1: \begin{abstract}
2: This paper studies the risk-averse mean-variance optimization in
3: infinite-horizon discounted Markov decision processes (MDPs). The
4: involved variance metric concerns reward variability during the
5: whole process, and future deviations are discounted to their present
6: values. This discounted mean-variance optimization yields a reward
7: function dependent on a discounted mean, and this dependency renders
8: traditional dynamic programming methods inapplicable since it
9: suppresses a crucial property---time consistency. To deal with this
10: unorthodox problem, we introduce a pseudo mean to transform the
11: untreatable MDP to a standard one with a redefined reward function
12: in standard form and derive a discounted mean-variance performance
13: difference formula. With the pseudo mean, we propose a unified
14: algorithm framework with a bilevel optimization structure for the
15: discounted mean-variance optimization. The framework unifies a
16: variety of algorithms for several variance-related problems
17: including, but not limited to, risk-averse variance and
18: mean-variance optimizations in discounted and average MDPs.

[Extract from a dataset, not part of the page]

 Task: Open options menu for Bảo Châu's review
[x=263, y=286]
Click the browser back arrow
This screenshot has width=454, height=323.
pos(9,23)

19: Furthermore, the convergence analyses missing from the literature
20: can be complemented with the proposed framework as well. Taking the
21: value iteration as an example, we develop a discounted mean-variance
22: value iteration algorithm and prove its convergence to a local
23: optimum with the aid of a Bellman local-optimality equation.
24: Finally, we conduct a numerical experiment on portfolio management
25: to validate the proposed algorithm.
26: \end{abstract}
27: